Milion złotych kary dla kosmetyczek za wstrzykiwanie botoksu

Tego domaga się samorząd lekarski

Naczelna Rada Lekarska domaga się zmiany definicji świadczenia zdrowotnego w ustawie o działalności leczniczej. Według samorządu lekarskiego, świadczeniem zdrowotnym powinny być nie tylko „działania służące zachowaniu, ratowaniu, przywracaniu lub poprawie zdrowia oraz inne działania medyczne wynikające z procesu leczenia”, ale także „działania służące przywracaniu lub poprawie fizycznego i psychicznego samopoczucia oraz społecznego funkcjonowania pacjenta, poprzez zmianę jego wyglądu, wiążące się z ingerencją w tkanki ludzkie”.
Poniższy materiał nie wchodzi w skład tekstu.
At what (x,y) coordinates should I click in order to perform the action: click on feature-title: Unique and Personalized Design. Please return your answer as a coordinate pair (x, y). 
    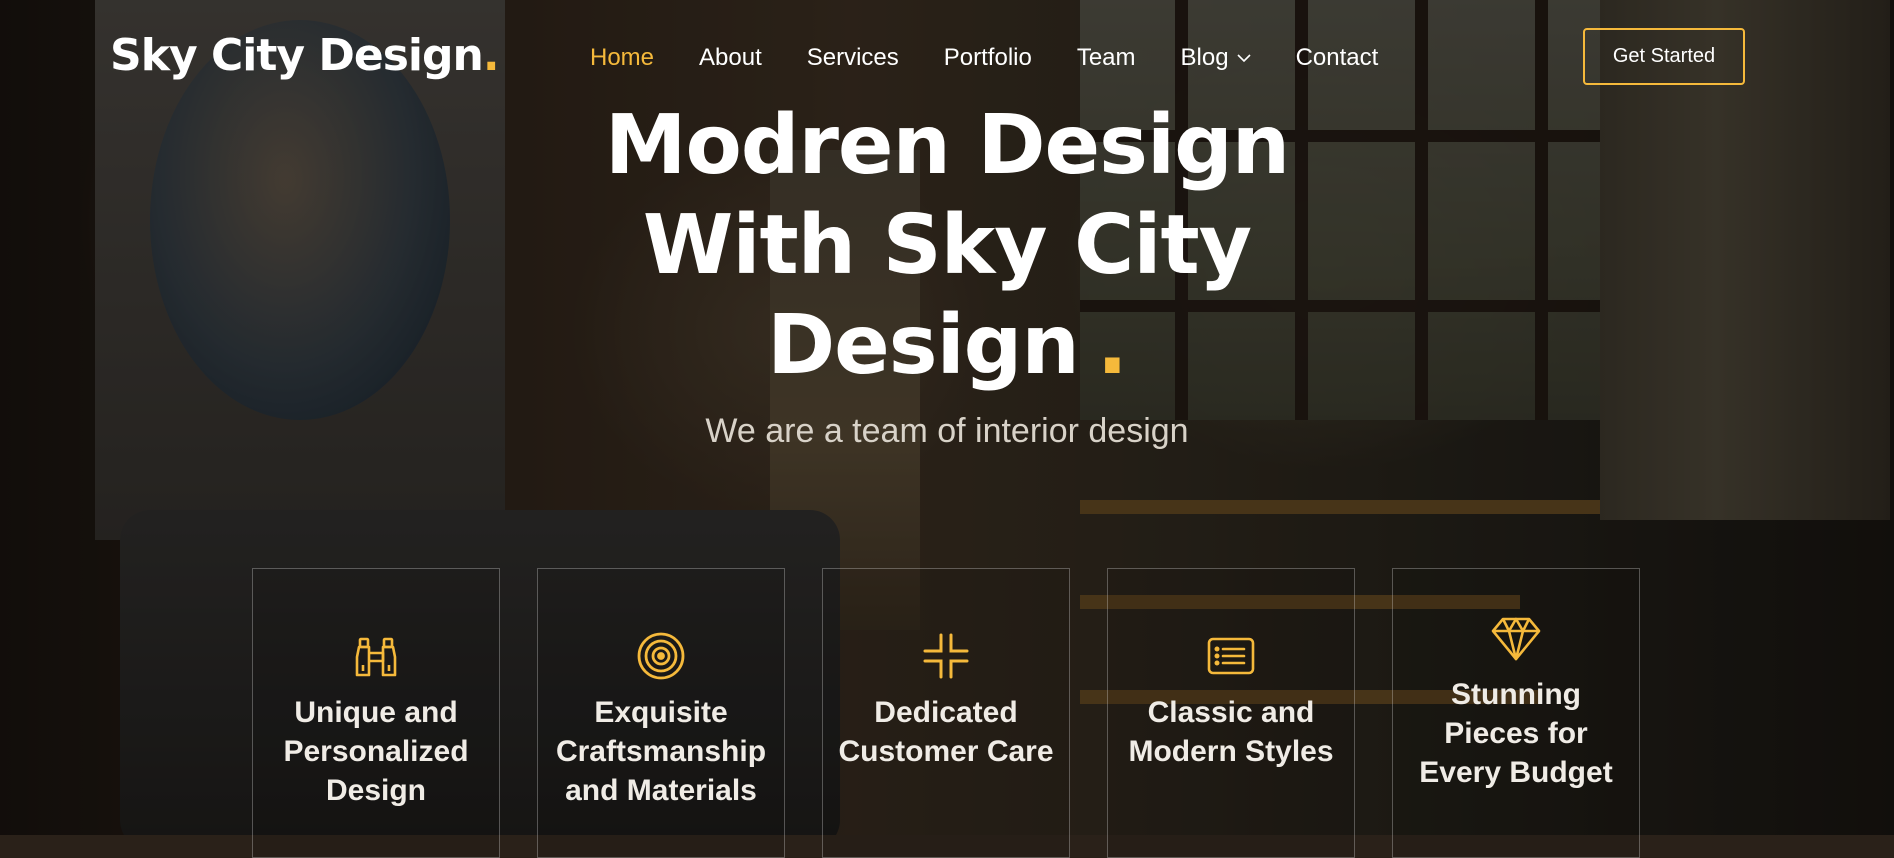
    Looking at the image, I should click on (376, 752).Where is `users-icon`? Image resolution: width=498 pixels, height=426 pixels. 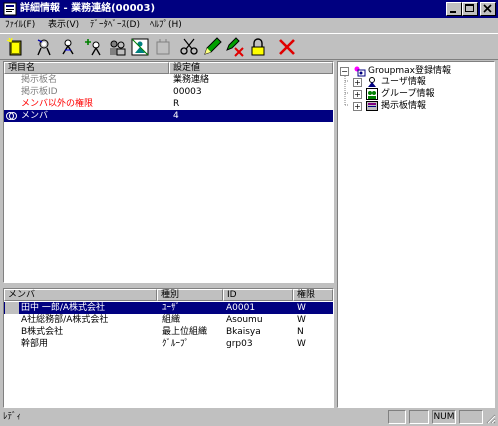 users-icon is located at coordinates (372, 82).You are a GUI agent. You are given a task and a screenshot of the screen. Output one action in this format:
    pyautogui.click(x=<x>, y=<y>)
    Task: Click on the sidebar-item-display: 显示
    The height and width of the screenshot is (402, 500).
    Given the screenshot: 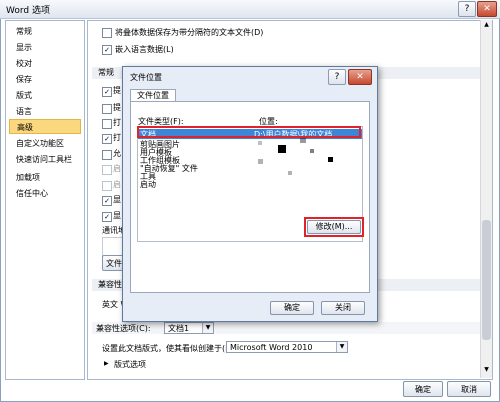 What is the action you would take?
    pyautogui.click(x=45, y=48)
     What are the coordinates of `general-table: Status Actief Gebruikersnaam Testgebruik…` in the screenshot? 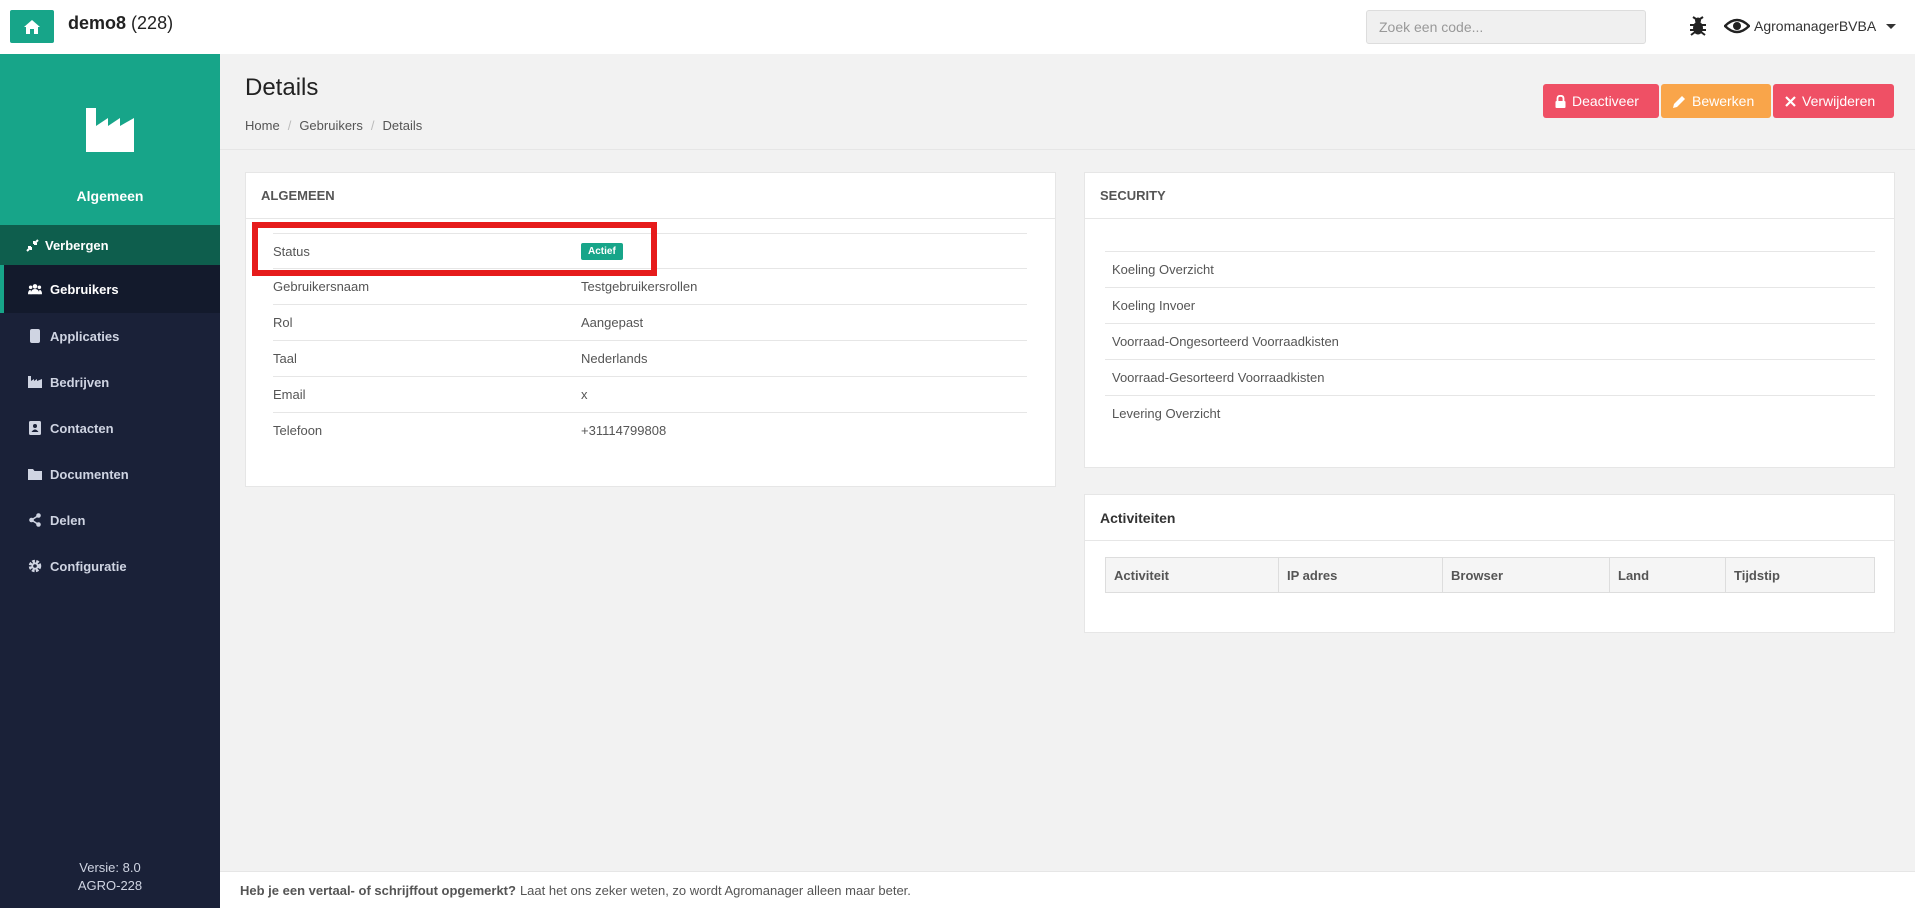 It's located at (650, 340).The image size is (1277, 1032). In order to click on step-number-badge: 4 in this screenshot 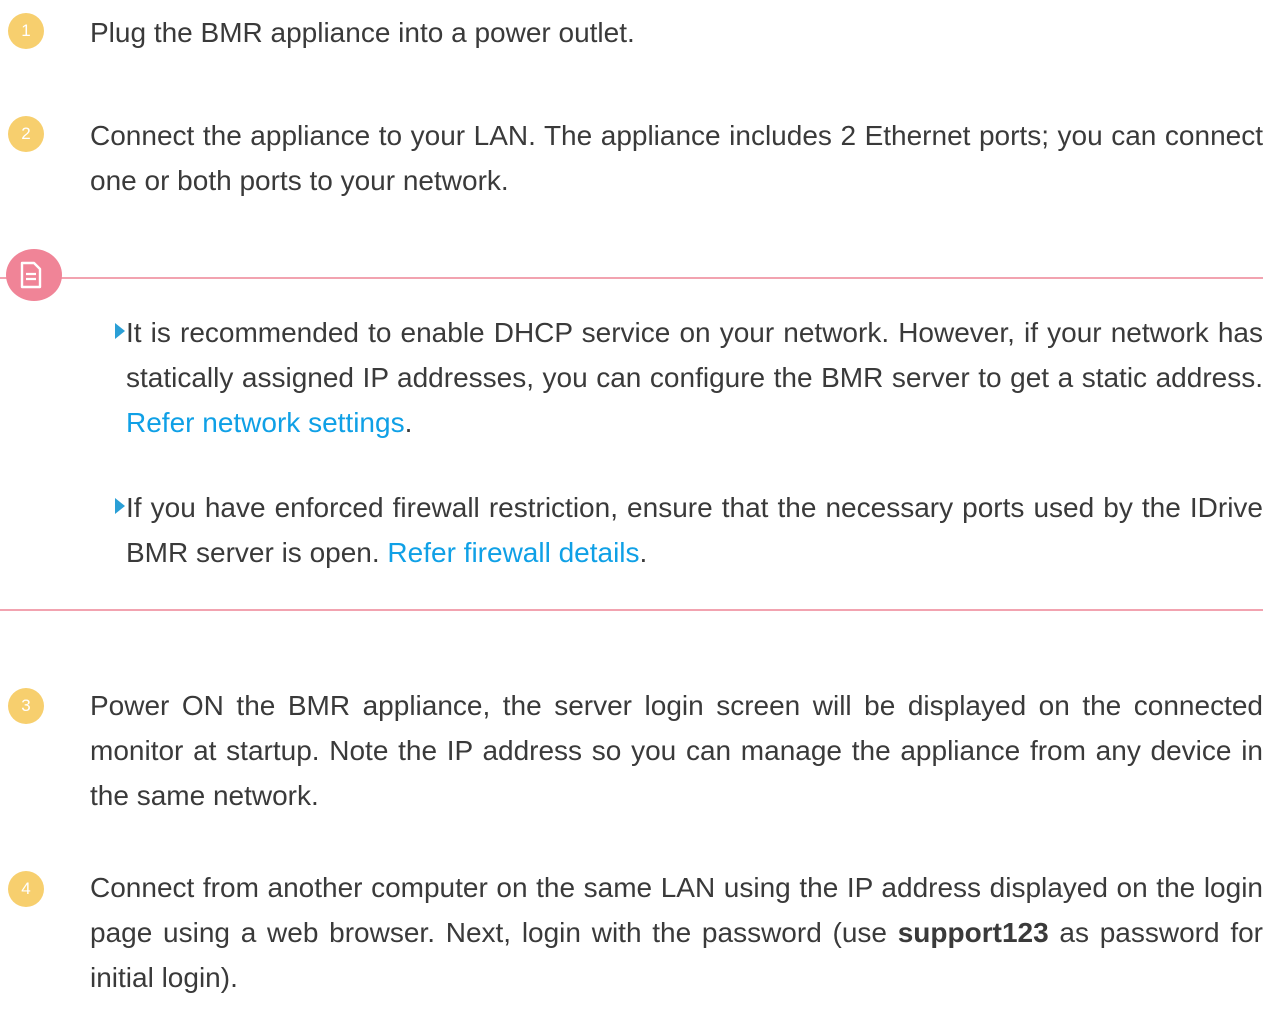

Jak uzasadnia NRL, konieczne jest uporządkowanie prawnych aspektów udzielania świadczeń z zakresu medycyny estetycznej, szczególnie w sytuacji rosnącego zainteresowania tymi usługami. Istnieją rozbieżności w kwalifikowaniu zabiegów medycyny estetycznej jako świadczenia zdrowotnego. Orzecznictwo sądowe jest pod tym względem niejednolite. Wątpliwości składów orzekających, czy dany zabieg z tej dziedziny jest świadczeniem zdrowotnym, często wynikają z tego, iż zakres i natura tych procedur, choć ściśle medyczne, wymykają się zawartej w ustawie definicji świadczenia zdrowotnego.
Powoduje to rozmycie granicy pomiędzy świadczeniami zdrowotnymi zastrzeżonymi dla działalności leczniczej a zabiegami z dziedziny kosmetologii i kosmetyki, które są domeną działalności gospodarczej. – Konsekwencją tego są liczne przypadki udzielania de facto świadczeń zdrowotnych przez osoby nieposiadające odpowiednich kwalifikacji (niewykonujące żadnego z zawodów medycznych), a przez to wchodzenia podmiotów gospodarczych w obszar zastrzeżony dla regulowanej działalności gospodarczej, jaką jest działalność lecznicza – czytamy w stanowisku NIL.
NRL powołuje się na liczne dokumenty w tej sprawie, które jednoznacznie wskazują na wyraźnie medyczny, wręcz lekarski charakter zabiegów związanych z ingerencją w tkanki ludzkie, m.in. interpretację MZ, stanowisko World Medical Association czy Polskiego Towarzystwa Dermatologicznego.
NRL podkreśla także, że zabiegi te wiążą się z możliwością wystąpienia powikłań i koniecznością natychmiastowego zastosowania leków – przy czym pierwsza pomoc o takim charakterze dostępna jest wyłącznie w ramach działalności leczniczej. Powikłania występujące w trakcie ich wykonywania są z całą pewnością przywracaniem zdrowia, a więc są świadczeniem zdrowotnym. Winno więc być zagwarantowane, aby każdy podmiot wykonujący dany zabieg był również uprawniony do objęcia opieką powikłań, niezależnie czy będzie tę opiekę sprawował samodzielnie, czy kierował do wyspecjalizowanych jednostek.
Ponadto leczenie powikłań obciąża budżet świadczeń opieki zdrowotnej finansowanych ze środków publicznych.
– Wobec powyższego niezbędne jest takie doprecyzowanie definicji świadczenia zdrowotnego, które wyraźnie rozgraniczy obszar medycyny zajmującej się estetyką od zabiegów kosmetologicznych i kosmetycznych – postuluje NRL.
Ponadto do projektu ustawy o wyrobach medycznych domaga się włączenia zapisu: „Kto, w ramach prowadzenia działalności gospodarczej lub wykonywania pracy zarobkowej, używa wyrobu medycznego, niezgodnie z wymaganiami, o których mowa w przepisach wydanych na podstawie art.63 ust.1, podlega karze pieniężnej do 1000000 zł”.